For Dr. Linda Walbridge, a prominent anthropologist of Islam, an authority on Shi`ite Islam, and former associate director of the Middle East Institute at Columbia University, also see the following links
From: Juan Cole <firstname.lastname@example.org>
To: Ian Kluge <email@example.com>
Cc: firstname.lastname@example.org <email@example.com>
Subject: Freedom of Conscience and Women's Service
Date: Thursday, June 11, 1998 1:57 PM
Now you're just being silly. The next dispensation, indeed.
The 1988 decision of the house of justice that it did not have the
authority to rule on the issue of women's service on that body was
unexceptionable jurisprudence. They are the court of last resort, an issue
was brought to them, and they felt it belonged in the realm of
interpretation, not in that of legislation; and that the interpretive texts
made it impossible to admit women.
There is nothing wrong with any of that. They were given the authority of
istinbat or jurisprudential reasoning ('elucidation') by `Abdul-Baha in
the Will and Testament. As long as this is their position, it is Baha'i
law. Fine. If Vahid Rafati or Mark Hellaby at the Research Department
helped with the research, that is fine too. They are very erudite
gentlemen and I consider them old friends.
However, the universal house of justice by the explicit text of
Baha'u'llah's 8th Ishraq is not bound by the rulings of its predecessors.

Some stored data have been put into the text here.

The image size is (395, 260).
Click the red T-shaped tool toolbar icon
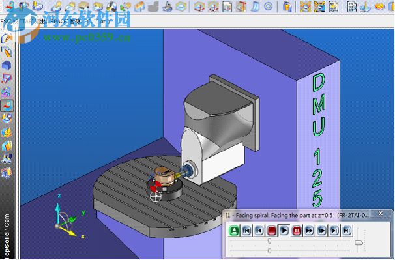241,7
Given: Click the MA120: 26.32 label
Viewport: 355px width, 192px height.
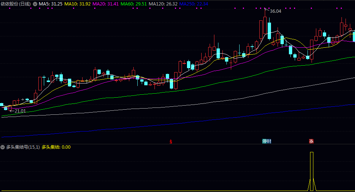Looking at the screenshot, I should pyautogui.click(x=163, y=4).
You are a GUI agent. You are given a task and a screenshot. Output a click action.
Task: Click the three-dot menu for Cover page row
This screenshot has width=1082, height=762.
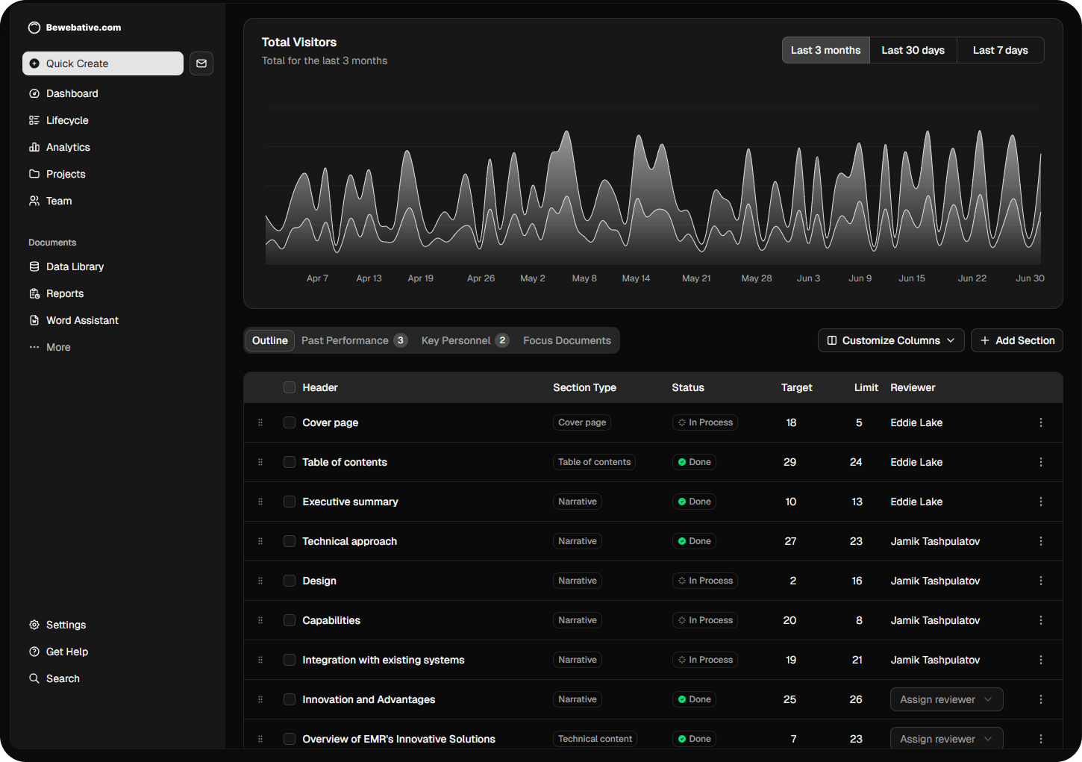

It may change its rulings. Future houses of justice may decide that the
6th house of justice of 1988 was in error on the woman issue. The laws and
ordinances and jurisprudential reasoning of the house of justice are not
set in stone. Baha'u'llah deliberately wanted an institution that would
*not* cling to tradition for tradition's sake, but would be alive to the
need for changes to meet changing conditions. Given that only 5% of
Pakistani women are literate, this may not yet be the time, in world terms,
for women to be admitted to the house of justice. Fine. Maybe in 25 years
that statistic and others like it in Africa, etc., will have changed
dramatically. Then we can talk.
Moreover, in a free society such as the U.S., when the Supreme Court makes
a jurisprudential ruling, that also becomes the law of the land. But the
decision can be analyzed by professors in law journals. The facts can be
looked at again. New interpretations can be put forward by legal scholars.
The Supreme Court is not obliged by any of this to change its mind.
Justices sometimes are persuaded they were wrong by a Law Review article.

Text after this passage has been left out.